Album Reviews

Pegi Young

Raw

Artist:     Pegi Young

Album:     Raw

Label:     Baltimore Thrush

Release Date:     02/17/2017

81

Ah, the break-up album. Most are somewhere between the viciously subtle and ragingly vitriolic. Pegi’s is certainly not subtle; she is very direct, often angry, but calms enough to find some forgiveness, resilience, and self-directed regret.  Nonetheless, even though it usually does not approach the scathing tone of Dylan’s Blood on the Tracks or the Thompsons’ Shoot Out the Lights,  it has those moments too.

With her band, The Survivors, led by her songwriting partner, Muscle Shoals icon Spooner Oldham, Young offers a mix of originals and some uniquely interpreted covers.   Right away, if the title didn’t give it away, you know where Young is going.  The opening track, “Why,” has these lines, “Why’d you have to ruin my life? Why’d you have to be so mean?”  Most the album was written in the wake of Pegi’s 2014 divorce from Neil Young after 36 years of marriage. “Writing [Raw] was very cathartic for me,” Young says. “What happened was real, but I also look at this record as having a universal quality to it. I’m certainly not the only one to go through a late-in-life divorce, and I’m not going to be the last.”

“Up to Here, and covers like “Just When I Needed You Most” and “Trying to Live My Life Without You” continue the theme.  Yet, some covers go in different directions. Young says, I’ve begun to look at this record as a soundtrack to the seven stages of grief. We all have our inside voice and our outside voice and I chose to let more of my inside voice out on this record,” she says. “And each song could be sung by either party.”  Self-regret appears in “Too Little Too Late” and “Gave My Best to You.”  She goes with classic womanly determination in her rocking take of Nancy Sinatra’s “These Boots Are Made for Walking.” She expressed forgiveness through Don Henley’s “The Heart of the Matter.”  Her emotive cover of Ray Charles’ “Do I Ever Cross Your Mind” coupled with some of the others show that Young can merge the devastating heartbreak with blinks of humor too.
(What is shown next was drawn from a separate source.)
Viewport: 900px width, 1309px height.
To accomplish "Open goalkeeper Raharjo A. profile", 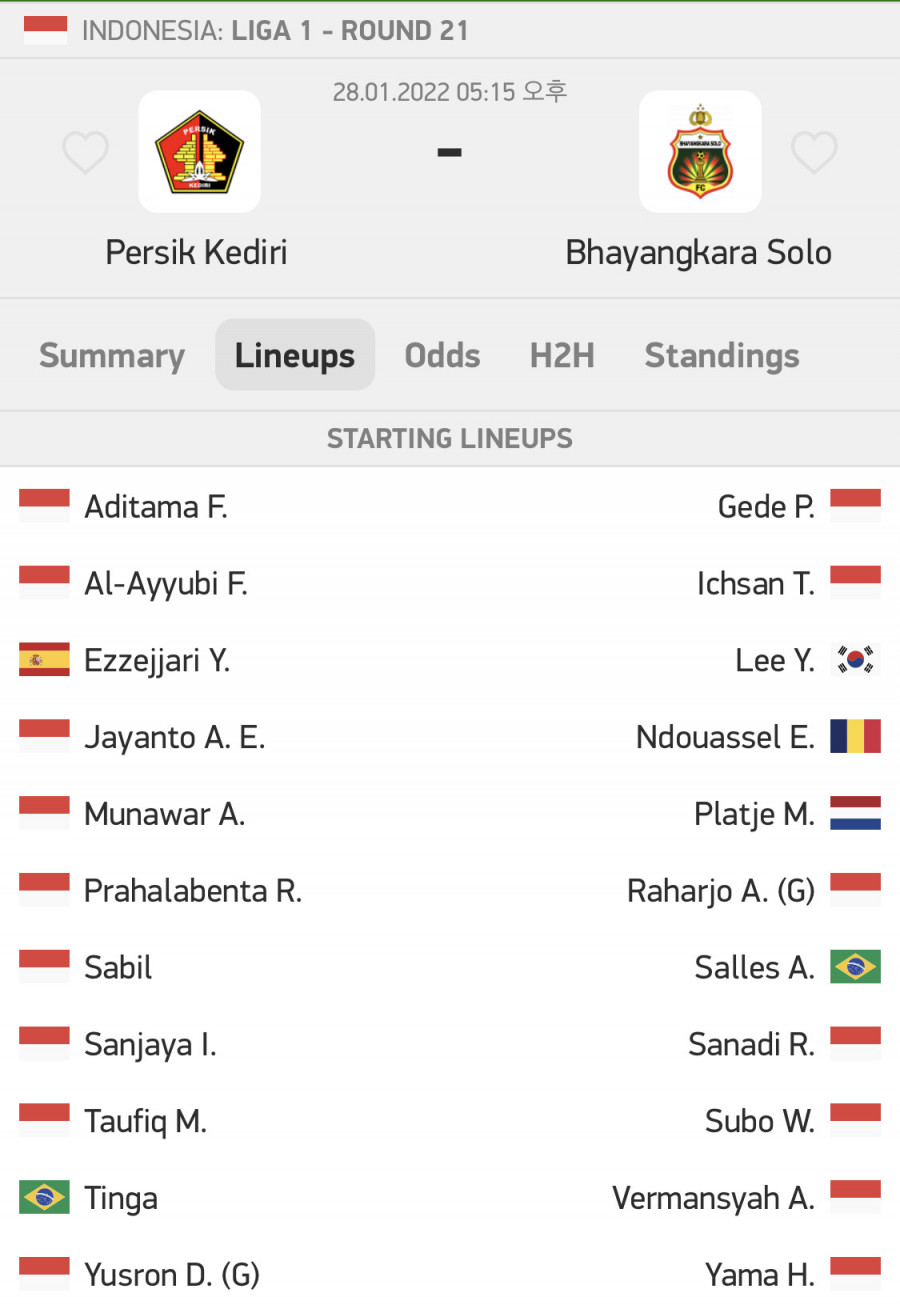I will [x=721, y=891].
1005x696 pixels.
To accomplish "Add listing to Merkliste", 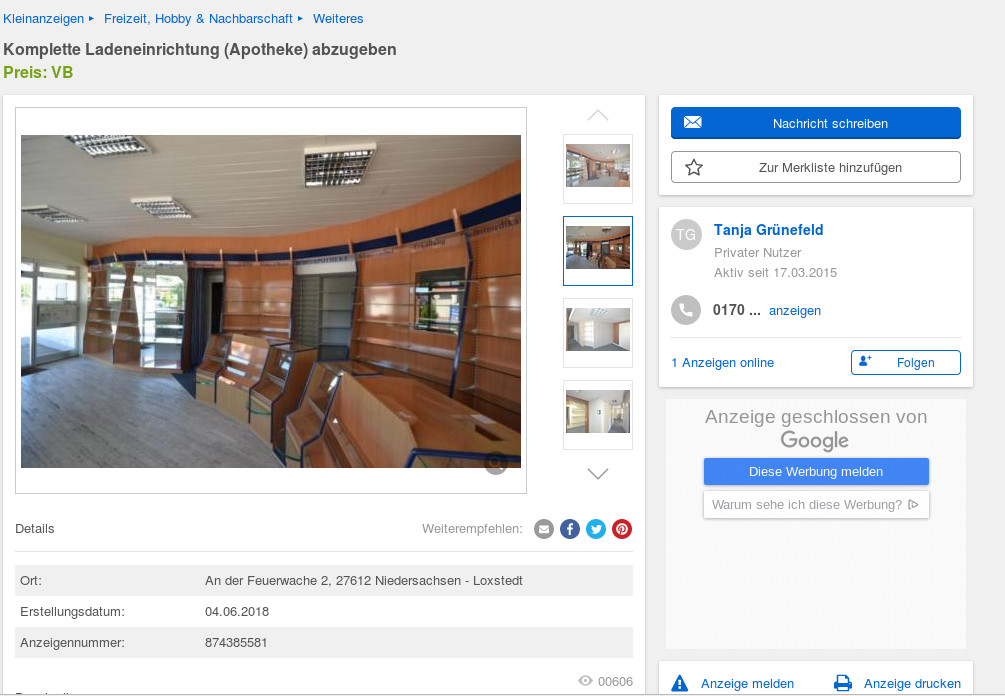I will (x=815, y=167).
The Survivors are Oldham on keys, and other Muscle Shoals-based musicians including guitarist Kevin Holly (veteran of Little Richard’s band), drummer Phil Jones, and the newest band member, bassist Shonna Tucker, formerly of the Drive-by Truckers.  With the exception of Tucker, this is the same core band that played with her on 2014’s Lonely in a Crowded Room.

Young, now a grandmother, with the divorce now in the rear view mirror, is not content to just relax.  She’s looking forward to touring this album with her band and will be appearing at SXSW.  As the simple title conveys, expect her to be emotional but in a self-restrained way.